Am Ende des Tages profitieren von Steuersenkungen nur das reichste 1%, während die Abbaumassnahmen und Konsequenzen von den 99% getragen werden. Denn statt die daraus resultierenden finanziellen Mittel für die soziale Wohlfahrt der Bevölkerung zu verwenden, werden sie als Anreiz genutzt, um den reichsten 1% weitere Steuergeschenke zu machen.
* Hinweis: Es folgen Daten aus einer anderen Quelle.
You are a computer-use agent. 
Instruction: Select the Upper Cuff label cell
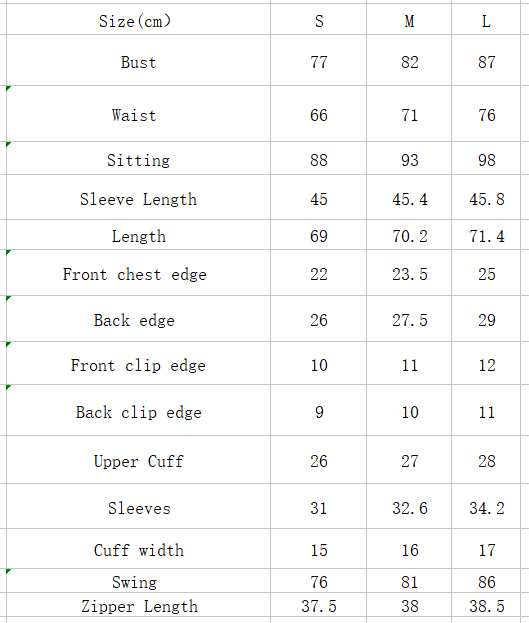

Die Steuerdumping-Spirale, welche in der Zentralschweiz besonders gut ersichtlich ist, kostet Kantone und Gemeinde Milliarden. Denn mit jeder zusätzlichen Steuersenkung wird der Steuerwettbewerb weiter angeheizt. Dies führt dazu, dass die effektive Steuerlast für Einkommen in der Schweiz degressiv ist. Der Wohnort hat einen beachtlichen Einfluss auf die Steuerrechnung und die reichsten 1%, welche den Anreiz haben, möglichst wenig zu den Leistungen der öffentlichen Hand beizutragen, nutzen dies zu ihrem Vorteil.
3. OECD Mindeststeuer
Die Organisation für wirtschaftliche Zusammenarbeit und Entwicklung (OECD) hat zusammen mit den G-20-Staaten im Oktober 2021 Eckwerte zur künftigen Besteuerung von grossen und international tätigen Unternehmen vereinbart. Über 130 Staaten weltweit haben sich auf einen Mindeststeuersatz von 15 Prozent für international tätige Unternehmen mit Umsätzen über 750 Millionen Euro geeinigt. Falls die Schweiz diese nicht übernehmen sollte, dürfen andere Länder die fehlende Besteuerung nachholen. Da der Bundesrat den Abfluss von Steuersubstrat verhindern möchte, hat er beschlossen, die vereinbarte Mindeststeuer mit einer Verfassungsänderung umzusetzen. Basierend darauf soll eine temporäre Verordnung sicherstellen, dass die Mindeststeuer auf den 1. Januar 2024 in Kraft treten kann. Die Abstimmung über die Verfassungsänderung findet am 18. Juni 2023 statt. Unklar ist hierbei, wie die Mehreinnahmen von Bund und Kantonen verwendet werden sollen. Im Raum stehen Prämienverbilligungen, der Ausbau der Kinderbetreuung, Investitionen im Bereich Forschung und Entwicklung der Unternehmen, oder Kompensationsmassnahmen bei anderen Steuern und anderen Abgaben.
Darum fordern wir:
- eine politische Begrenzung des Steuerwettbewerbs durch den Bund und stärkere Massnahmen, um den interkantonalen Steuerwettbewerb einzudämmen;
- keine Abbaumassnahmen auf Kosten der Qualität des Service public und den Bedürfnissen der 99%;
- finanzielle Mittel sollen für die soziale Wohlfahrt eingesetzt werden, statt für weitere Steuergeschenke für die reichsten 1%:
- eine nationale Übernahme der OECD Mindeststeuer, ohne Kompensationsmassnahmen bei anderen Steuern und Abgaben;
- dass die Mehreinnahmen, welche durch die OECD Mindeststeuer eingenommen werden, für die soziale Wohlfahrt der 99% verwendet werden;
- ein sozial gerechtes Steuersystem, welches nicht die Interessen der Reichen und Mächtigen über die Bedürfnisse der 99% stellt.